Au-delà des aspects techniques, la CEATA 2026 a également consacré le rôle croissant du Togo dans les grandes dynamiques continentales. De plus en plus, Lomé apparaît comme un espace privilégié de dialogue, de concertation et de construction des solutions africaines aux défis du développement. Cette capacité à fédérer les acteurs autour des enjeux stratégiques du continent participe au rayonnement diplomatique du pays.

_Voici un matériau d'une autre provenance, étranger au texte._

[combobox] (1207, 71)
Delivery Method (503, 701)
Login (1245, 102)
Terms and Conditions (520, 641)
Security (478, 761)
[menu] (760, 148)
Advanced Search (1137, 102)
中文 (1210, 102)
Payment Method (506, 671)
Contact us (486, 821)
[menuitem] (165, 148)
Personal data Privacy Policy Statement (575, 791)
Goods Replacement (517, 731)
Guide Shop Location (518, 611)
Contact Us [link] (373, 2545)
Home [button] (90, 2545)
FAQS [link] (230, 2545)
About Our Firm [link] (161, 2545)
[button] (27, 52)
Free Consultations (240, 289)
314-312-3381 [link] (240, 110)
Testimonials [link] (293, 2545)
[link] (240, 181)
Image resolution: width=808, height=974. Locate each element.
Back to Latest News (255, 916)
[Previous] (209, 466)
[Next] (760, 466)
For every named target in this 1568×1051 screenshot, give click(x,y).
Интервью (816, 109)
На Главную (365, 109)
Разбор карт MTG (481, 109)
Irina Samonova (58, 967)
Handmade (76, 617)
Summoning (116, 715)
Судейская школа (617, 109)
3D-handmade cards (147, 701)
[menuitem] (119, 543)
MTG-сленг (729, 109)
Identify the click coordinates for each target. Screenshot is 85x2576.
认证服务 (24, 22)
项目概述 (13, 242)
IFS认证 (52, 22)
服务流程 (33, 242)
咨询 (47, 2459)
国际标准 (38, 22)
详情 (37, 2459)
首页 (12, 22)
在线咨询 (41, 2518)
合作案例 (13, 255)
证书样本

En accueillant cette rencontre majeure de l’aviation africaine, le Togo confirme ainsi son statut de carrefour régional et de partenaire incontournable des politiques d’intégration. Quant à Faure Essozimna Gnassingbé, son action à la tête des initiatives liées au MUTAA continue de renforcer sa stature continentale, à mesure que l’Afrique cherche à bâtir un espace aérien plus ouvert, plus connecté et davantage au service de son développement économique.